■ **EXERCISE DETAILS**:
Copy the items word for word, from the start of the items through the line containing "center [94, 40].", inclusive.
===== EXERCISE INPUTS =====
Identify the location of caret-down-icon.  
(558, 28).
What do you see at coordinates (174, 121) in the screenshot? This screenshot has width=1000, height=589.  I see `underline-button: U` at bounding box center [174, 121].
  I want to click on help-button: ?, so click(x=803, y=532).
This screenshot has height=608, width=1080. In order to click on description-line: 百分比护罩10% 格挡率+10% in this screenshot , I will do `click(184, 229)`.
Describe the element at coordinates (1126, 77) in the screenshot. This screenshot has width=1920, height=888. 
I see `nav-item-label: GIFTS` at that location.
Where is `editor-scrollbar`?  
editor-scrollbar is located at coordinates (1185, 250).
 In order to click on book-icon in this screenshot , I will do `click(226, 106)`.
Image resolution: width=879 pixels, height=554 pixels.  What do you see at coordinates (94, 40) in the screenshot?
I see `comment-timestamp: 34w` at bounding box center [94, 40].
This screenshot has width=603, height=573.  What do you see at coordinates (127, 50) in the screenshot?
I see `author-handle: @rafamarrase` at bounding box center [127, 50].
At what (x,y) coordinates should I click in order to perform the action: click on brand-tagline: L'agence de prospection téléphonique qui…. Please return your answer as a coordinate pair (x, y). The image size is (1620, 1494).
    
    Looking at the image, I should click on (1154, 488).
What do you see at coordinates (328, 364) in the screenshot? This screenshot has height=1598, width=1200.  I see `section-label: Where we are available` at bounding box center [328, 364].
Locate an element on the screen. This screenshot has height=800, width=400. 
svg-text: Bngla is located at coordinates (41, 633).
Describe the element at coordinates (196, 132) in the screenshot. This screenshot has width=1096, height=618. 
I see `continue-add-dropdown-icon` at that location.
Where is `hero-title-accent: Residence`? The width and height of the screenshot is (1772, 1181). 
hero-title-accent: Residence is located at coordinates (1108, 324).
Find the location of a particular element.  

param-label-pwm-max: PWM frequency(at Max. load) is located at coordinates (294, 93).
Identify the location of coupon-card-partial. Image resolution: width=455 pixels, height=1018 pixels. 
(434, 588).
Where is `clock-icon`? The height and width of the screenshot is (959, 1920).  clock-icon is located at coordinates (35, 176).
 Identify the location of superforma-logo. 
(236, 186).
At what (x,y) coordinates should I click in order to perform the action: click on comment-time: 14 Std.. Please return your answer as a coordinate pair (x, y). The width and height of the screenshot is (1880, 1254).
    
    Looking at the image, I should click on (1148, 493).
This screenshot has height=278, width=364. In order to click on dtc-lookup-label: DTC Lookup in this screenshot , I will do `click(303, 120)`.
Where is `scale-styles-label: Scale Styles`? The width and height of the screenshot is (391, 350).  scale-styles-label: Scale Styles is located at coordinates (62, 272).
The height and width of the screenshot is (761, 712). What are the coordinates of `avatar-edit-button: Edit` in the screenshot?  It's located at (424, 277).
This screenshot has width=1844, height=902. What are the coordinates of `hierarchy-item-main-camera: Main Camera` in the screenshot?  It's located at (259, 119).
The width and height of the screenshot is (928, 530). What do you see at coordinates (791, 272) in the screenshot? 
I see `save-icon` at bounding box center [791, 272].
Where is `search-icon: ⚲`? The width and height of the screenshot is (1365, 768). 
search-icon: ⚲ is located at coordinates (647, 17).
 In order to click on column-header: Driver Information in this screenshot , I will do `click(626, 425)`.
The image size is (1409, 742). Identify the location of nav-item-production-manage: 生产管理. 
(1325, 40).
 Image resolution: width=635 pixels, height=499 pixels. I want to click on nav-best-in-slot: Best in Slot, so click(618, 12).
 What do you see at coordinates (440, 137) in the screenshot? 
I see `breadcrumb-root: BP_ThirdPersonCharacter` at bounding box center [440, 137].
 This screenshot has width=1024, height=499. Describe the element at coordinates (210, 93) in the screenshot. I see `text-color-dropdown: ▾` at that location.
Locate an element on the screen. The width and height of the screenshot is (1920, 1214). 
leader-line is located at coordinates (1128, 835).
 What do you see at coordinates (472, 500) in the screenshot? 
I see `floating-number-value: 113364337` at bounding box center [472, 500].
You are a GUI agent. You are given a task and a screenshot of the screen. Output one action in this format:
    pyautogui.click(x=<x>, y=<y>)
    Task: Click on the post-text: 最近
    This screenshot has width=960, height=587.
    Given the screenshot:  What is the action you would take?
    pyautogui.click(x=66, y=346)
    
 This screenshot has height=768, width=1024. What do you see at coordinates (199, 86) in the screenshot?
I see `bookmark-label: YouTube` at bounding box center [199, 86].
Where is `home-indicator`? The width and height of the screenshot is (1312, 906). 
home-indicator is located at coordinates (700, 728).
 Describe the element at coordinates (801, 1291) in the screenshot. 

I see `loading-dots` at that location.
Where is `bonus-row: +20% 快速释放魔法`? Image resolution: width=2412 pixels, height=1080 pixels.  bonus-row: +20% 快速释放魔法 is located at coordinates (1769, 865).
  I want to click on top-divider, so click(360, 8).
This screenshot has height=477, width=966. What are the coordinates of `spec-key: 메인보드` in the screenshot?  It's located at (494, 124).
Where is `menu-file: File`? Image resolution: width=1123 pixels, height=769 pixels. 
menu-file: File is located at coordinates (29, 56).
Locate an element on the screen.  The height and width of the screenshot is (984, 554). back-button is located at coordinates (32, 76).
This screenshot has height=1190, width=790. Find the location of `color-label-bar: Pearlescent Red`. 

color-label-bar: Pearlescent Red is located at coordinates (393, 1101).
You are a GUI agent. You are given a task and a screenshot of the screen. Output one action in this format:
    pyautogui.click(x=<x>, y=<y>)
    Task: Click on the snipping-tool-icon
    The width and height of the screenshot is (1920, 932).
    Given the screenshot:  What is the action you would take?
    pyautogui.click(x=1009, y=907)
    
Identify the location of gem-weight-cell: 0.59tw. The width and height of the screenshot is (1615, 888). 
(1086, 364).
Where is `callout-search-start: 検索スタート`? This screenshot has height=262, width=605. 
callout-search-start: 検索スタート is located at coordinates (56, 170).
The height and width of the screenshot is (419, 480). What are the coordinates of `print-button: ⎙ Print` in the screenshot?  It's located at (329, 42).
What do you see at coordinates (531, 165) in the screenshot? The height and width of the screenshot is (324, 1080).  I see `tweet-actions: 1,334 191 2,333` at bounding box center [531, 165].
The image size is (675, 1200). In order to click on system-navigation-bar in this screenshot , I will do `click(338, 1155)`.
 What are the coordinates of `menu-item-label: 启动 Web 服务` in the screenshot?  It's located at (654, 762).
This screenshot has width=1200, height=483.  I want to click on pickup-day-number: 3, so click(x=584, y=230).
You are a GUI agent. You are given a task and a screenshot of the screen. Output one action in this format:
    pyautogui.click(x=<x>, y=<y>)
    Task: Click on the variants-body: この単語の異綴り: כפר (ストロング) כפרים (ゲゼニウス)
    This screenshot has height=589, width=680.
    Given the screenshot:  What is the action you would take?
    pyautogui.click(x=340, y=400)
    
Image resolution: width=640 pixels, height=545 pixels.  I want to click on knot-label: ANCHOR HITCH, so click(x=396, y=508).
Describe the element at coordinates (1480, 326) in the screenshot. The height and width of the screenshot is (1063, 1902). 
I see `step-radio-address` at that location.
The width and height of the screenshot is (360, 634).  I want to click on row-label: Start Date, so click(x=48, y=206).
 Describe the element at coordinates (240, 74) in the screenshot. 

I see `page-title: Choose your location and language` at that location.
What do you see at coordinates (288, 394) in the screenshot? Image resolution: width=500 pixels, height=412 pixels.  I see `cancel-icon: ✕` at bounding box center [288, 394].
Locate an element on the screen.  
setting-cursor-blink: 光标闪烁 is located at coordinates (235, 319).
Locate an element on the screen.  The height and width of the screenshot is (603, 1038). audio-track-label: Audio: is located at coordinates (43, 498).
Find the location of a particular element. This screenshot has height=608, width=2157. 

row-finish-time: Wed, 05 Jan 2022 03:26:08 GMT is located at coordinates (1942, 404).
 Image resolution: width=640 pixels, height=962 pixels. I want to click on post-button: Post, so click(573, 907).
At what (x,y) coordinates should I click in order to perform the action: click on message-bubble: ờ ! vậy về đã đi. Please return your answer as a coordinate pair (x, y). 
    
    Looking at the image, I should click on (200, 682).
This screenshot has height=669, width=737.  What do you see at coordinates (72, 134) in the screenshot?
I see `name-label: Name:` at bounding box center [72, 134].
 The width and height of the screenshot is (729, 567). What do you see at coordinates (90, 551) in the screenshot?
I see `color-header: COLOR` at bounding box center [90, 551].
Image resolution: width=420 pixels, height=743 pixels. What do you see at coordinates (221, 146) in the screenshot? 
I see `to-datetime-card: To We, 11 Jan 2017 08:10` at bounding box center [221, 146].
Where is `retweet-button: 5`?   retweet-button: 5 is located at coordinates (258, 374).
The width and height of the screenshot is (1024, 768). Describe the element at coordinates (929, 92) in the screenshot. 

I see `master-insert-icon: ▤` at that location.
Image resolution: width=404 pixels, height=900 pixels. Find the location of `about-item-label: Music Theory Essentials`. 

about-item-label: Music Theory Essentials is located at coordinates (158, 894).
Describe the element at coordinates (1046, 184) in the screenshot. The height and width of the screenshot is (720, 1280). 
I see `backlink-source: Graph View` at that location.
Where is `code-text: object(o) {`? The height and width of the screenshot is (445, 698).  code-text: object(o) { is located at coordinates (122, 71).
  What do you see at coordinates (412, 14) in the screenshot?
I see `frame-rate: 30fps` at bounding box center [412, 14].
=====
■ **OUTPUT**:
Identify the location of caret-down-icon.  
(558, 28).
What do you see at coordinates (174, 121) in the screenshot? This screenshot has width=1000, height=589.  I see `underline-button: U` at bounding box center [174, 121].
  I want to click on help-button: ?, so click(x=803, y=532).
This screenshot has height=608, width=1080. In order to click on description-line: 百分比护罩10% 格挡率+10% in this screenshot , I will do `click(184, 229)`.
Describe the element at coordinates (1126, 77) in the screenshot. This screenshot has width=1920, height=888. 
I see `nav-item-label: GIFTS` at that location.
Where is `editor-scrollbar`?  
editor-scrollbar is located at coordinates (1185, 250).
 In order to click on book-icon in this screenshot , I will do `click(226, 106)`.
Image resolution: width=879 pixels, height=554 pixels.  What do you see at coordinates (94, 40) in the screenshot?
I see `comment-timestamp: 34w` at bounding box center [94, 40].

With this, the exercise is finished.